"It would have been a lot better season if we had played well at home but it just hasn't happened," third baseman Hank Blalock said. "It's disappointing."
The Rangers are only one of two teams in the American League with a losing record at home. The Kansas City Royals are 34-46. Even the Tampa Bay Devil Rays are one over .500 at home after beating the New York Yankees on Saturday.
"It's somewhat shocking, especially considering how comfortable we are at home," shortstop Michael Young said. "Everybody has to take advantage of playing at their own ballpark, and we didn't this year. I don't have an explanation for it."
The Rangers haven't been above .500 at home since an 8-7 record May 4 and they proceeded to lose seven of their next nine. Since May 4, they have had 11 chances to get back over .500 and have been unable to do so each time.
"That's been a major factor in our season," Rangers manager Buck Showalter said. "On the flip side, we played a lot better on the road. If we had done better at home, obviously things would have been better. It's something we're going to have to solve."
The Rangers' subpar home record has kept them from taking advantage of a 39-36 record on the road. The Rangers have six road games remaining, but if their winning road trend continues, they'll finish with their first winning record on the road since 1999. That was the last time the Rangers won a division title.
In 2004, the Rangers were 51-30 at home but 38-43 on the road. Last year, they were 44-37 at home and 35-46 on the road.
"We play just as hard on the road as we do at home," catcher Gerald Laird said. "It's really tough to say. It's not like we feel any better on the road than at home. Obviously we feel more comfortable at home. Maybe we're just not getting the big break or the big hit at home.
The Oakland Athletics, who have all but wrapped up the American League West division title, are 49-31 at home.

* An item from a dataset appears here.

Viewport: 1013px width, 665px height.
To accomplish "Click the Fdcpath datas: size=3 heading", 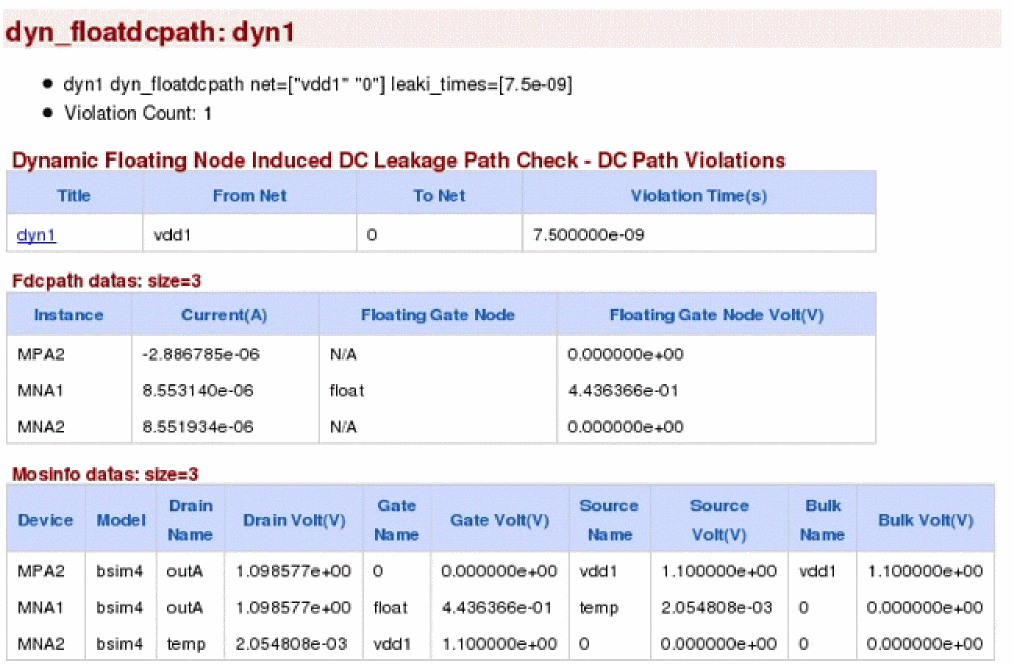I will tap(100, 281).
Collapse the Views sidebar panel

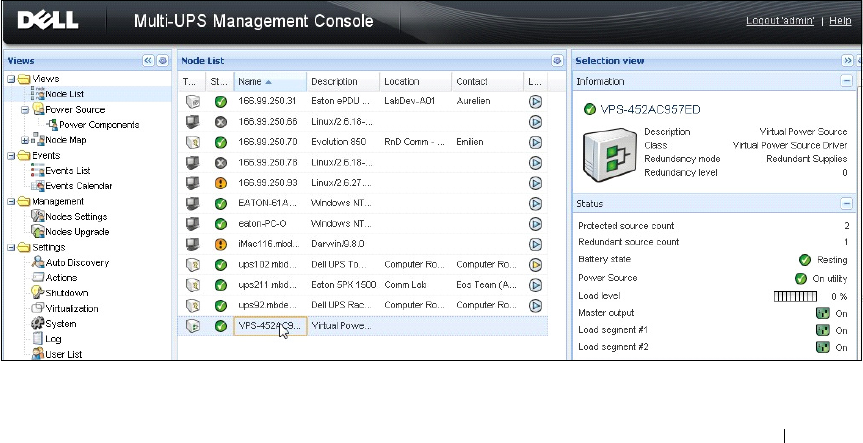[x=148, y=61]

Five of the six division leaders are at least 15 games over .500 at their home parks.
One possible reason for the Rangers' slip in home record is they haven't punished the opposition offensively like they have in the past. From 2000-2005, the Rangers had the highest home OPS (.841) in the American League. This year they slipped to sixth with an .805 OPS.
Another may be clutch hitting. The Rangers were 1-for-6 with runners in scoring position on Saturday. In 41 home losses this year, they hit .227 with runners in scoring position. In 39 home victories, they batted .346 in those situations.
The Rangers have always relied on offense to make up for poor pitching, but this year's staff has a 4.54 ERA, the second lowest for the club since a 4.28 ERA in 1993.
The Rangers have obviously pitched better on the road. Their staff has a 4.48 ERA on the road, fourth best in the American League but a 4.58 ERA at home, the 10th best.
The difference has been their starters. At home, they are 30-31 with a 5.27 ERA while they are 29-23 with a 4.79 ERA on the road. Padilla gave up four runs in the third inning on Saturday and then a two-run home run to Jhonny Peralta in the fifth inning.
That left the Rangers trailing, 6-1, and not even a four-hit night from Mark Teixeira or a two-run home run from Carlos Lee in the eighth inning could overcome that.
The Rangers just found too many problems to overcome at home this year.